** Task requirements **
a) Answer these questions from the passage below on sand mining and property values:
(i) Which city's limits lie 10 miles away, according to the question?
(ii) What could speculators do to land prices in the area, and why?
(iii) Who does the response expect to look for housing in Mason County?
b) Using the passage below on sand mining and property values, explain why a property valued mainly as a wildlife resource might rise in value.
-------- Document passage --------
Q 5. What effect do you expect your sand mining operation to have on the property values to the land adjacent to you, to property a mile away, 5 miles, and 10 miles (that would be the city limits of Mason)?

A 5. We do not anticipate property values declining. In some cases, property values could actually increase. For example, a property predominately valued as a wildlife resource might increase in value since no hunting would be occurring on the adjacent Proppant land. This might make wildlife more available for hunting on the adjacent owner’s land. Of course, speculators could push up the price of land in the area because of the presence of potential sand reserves. In any case, our operations should not even be noticed by most property owners.The Proppant operation might also increase the occupancy rate of rental properties and spur home sales in Mason County, as our employees look for housing and the local economy is stimulated by new jobs and new business.
-------- Study material --------
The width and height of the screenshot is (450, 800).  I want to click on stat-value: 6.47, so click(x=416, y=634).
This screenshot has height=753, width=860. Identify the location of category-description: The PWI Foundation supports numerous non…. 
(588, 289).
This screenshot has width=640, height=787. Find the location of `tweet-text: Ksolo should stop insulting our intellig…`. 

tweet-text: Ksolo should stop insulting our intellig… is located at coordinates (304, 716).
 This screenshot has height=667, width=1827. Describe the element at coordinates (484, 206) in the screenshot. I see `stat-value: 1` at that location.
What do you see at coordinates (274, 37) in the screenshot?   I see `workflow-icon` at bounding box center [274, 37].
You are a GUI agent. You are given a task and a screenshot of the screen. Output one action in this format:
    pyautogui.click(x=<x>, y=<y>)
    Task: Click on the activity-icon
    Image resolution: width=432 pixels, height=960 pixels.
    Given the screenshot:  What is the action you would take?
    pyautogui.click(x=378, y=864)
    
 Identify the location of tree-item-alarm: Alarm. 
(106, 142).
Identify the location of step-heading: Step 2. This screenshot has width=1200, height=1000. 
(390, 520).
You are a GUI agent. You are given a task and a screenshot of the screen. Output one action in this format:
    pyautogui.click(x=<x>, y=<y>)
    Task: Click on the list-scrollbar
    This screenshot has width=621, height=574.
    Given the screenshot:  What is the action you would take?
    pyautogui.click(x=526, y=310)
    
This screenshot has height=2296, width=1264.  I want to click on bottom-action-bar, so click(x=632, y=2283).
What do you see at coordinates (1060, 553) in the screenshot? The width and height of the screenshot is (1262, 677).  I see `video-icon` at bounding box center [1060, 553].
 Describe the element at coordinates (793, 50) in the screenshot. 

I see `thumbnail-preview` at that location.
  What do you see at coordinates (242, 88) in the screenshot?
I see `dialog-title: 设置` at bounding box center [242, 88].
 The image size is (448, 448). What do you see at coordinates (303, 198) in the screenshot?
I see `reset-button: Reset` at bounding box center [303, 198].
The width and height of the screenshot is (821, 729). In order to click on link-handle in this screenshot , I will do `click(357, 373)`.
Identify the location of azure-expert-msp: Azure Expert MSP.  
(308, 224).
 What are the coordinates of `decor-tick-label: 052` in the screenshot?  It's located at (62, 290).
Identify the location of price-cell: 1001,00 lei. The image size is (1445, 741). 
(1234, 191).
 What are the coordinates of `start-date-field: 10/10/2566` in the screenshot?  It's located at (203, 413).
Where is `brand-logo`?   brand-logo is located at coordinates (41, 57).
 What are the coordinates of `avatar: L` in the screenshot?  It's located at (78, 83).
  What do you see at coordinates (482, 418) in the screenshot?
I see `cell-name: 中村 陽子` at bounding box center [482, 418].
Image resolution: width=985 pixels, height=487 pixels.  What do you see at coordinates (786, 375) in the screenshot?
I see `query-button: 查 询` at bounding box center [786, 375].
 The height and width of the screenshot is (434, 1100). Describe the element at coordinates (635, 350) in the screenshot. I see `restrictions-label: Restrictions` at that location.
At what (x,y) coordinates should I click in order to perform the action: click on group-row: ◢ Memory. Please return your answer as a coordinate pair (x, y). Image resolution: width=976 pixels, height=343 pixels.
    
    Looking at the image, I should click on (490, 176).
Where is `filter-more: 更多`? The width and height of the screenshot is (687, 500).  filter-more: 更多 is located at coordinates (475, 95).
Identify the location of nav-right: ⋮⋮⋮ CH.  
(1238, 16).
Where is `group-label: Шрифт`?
--------
** Task responses **
a)
(i) Mason.
(ii) They could push up the price of land because of the presence of potential sand reserves.
(iii) The Proppant operation's employees.

b) No hunting would take place on the adjacent Proppant land. This could make wildlife more available for hunting on the neighboring owner's land.